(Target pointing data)
────────────────
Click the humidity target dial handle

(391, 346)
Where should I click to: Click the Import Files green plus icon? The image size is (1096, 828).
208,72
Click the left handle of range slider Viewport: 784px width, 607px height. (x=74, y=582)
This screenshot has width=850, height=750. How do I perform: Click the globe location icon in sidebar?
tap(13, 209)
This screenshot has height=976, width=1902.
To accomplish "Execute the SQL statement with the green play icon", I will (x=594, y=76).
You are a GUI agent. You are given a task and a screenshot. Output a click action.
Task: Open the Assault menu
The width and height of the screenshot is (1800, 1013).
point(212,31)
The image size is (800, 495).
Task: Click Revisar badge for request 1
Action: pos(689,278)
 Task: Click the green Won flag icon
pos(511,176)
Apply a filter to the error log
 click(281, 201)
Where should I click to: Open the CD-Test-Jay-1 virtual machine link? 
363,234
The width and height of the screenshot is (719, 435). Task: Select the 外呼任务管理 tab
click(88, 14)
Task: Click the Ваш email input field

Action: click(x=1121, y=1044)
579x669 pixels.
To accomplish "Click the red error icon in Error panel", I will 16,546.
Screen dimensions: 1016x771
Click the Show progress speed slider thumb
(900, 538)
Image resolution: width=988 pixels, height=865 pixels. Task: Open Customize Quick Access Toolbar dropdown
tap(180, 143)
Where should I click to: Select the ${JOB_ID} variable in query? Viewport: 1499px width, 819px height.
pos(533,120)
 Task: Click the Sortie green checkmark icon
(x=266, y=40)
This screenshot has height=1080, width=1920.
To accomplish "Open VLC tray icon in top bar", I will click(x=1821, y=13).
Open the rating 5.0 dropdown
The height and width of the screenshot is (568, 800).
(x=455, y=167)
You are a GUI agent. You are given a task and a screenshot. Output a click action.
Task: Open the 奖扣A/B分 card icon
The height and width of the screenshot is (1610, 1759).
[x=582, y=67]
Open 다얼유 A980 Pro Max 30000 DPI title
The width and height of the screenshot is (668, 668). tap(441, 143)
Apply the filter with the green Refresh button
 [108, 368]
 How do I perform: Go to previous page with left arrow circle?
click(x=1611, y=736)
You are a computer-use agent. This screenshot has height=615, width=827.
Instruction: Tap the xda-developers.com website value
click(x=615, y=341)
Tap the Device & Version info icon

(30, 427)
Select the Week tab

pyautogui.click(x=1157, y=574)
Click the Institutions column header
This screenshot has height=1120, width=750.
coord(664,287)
────────────────
Repeat everything from the line containing "Apply the filter" down to the end of the data, both ends included, without changing a character.

Apply the filter with the green Refresh button
 [108, 368]
 How do I perform: Go to previous page with left arrow circle?
click(x=1611, y=736)
You are a computer-use agent. This screenshot has height=615, width=827.
Instruction: Tap the xda-developers.com website value
click(x=615, y=341)
Tap the Device & Version info icon

(30, 427)
Select the Week tab

pyautogui.click(x=1157, y=574)
Click the Institutions column header
This screenshot has height=1120, width=750.
coord(664,287)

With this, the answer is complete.